[Items from a data source]

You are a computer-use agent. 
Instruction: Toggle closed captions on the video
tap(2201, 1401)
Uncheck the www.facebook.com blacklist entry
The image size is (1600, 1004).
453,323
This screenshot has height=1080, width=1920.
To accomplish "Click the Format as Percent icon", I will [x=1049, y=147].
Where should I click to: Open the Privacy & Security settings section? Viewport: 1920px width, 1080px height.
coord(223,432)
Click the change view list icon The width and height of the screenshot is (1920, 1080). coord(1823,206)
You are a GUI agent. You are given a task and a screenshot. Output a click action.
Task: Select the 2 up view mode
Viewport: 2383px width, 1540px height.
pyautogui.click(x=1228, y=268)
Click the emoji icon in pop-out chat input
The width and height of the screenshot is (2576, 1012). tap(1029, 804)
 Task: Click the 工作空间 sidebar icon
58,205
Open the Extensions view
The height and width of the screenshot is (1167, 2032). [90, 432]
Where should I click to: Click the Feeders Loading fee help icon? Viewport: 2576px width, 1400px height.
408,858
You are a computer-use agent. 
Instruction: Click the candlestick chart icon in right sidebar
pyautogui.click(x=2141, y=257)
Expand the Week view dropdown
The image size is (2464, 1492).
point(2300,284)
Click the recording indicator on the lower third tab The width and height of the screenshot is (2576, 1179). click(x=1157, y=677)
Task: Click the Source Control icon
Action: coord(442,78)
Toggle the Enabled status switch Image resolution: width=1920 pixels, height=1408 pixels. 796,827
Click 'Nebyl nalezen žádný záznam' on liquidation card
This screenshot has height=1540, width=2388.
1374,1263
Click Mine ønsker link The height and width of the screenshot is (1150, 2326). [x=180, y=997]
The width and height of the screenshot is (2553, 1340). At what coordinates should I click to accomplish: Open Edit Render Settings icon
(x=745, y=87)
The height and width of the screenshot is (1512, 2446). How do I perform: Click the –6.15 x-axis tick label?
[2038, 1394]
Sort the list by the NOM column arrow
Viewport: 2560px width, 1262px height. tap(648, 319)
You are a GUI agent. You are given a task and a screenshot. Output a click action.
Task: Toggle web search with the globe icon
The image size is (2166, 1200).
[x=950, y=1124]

• _What to work on_
Set down nothing but the lines from the one with "Task: Click the 工作空间 sidebar icon" through the end of the records, keeping each line exactly as written and including both ends.

• _Result for this exercise_
 Task: Click the 工作空间 sidebar icon
58,205
Open the Extensions view
The height and width of the screenshot is (1167, 2032). [90, 432]
Where should I click to: Click the Feeders Loading fee help icon? Viewport: 2576px width, 1400px height.
408,858
You are a computer-use agent. 
Instruction: Click the candlestick chart icon in right sidebar
pyautogui.click(x=2141, y=257)
Expand the Week view dropdown
The image size is (2464, 1492).
point(2300,284)
Click the recording indicator on the lower third tab The width and height of the screenshot is (2576, 1179). click(x=1157, y=677)
Task: Click the Source Control icon
Action: coord(442,78)
Toggle the Enabled status switch Image resolution: width=1920 pixels, height=1408 pixels. 796,827
Click 'Nebyl nalezen žádný záznam' on liquidation card
This screenshot has height=1540, width=2388.
1374,1263
Click Mine ønsker link The height and width of the screenshot is (1150, 2326). [x=180, y=997]
The width and height of the screenshot is (2553, 1340). At what coordinates should I click to accomplish: Open Edit Render Settings icon
(x=745, y=87)
The height and width of the screenshot is (1512, 2446). How do I perform: Click the –6.15 x-axis tick label?
[2038, 1394]
Sort the list by the NOM column arrow
Viewport: 2560px width, 1262px height. tap(648, 319)
You are a GUI agent. You are given a task and a screenshot. Output a click action.
Task: Toggle web search with the globe icon
The image size is (2166, 1200).
[x=950, y=1124]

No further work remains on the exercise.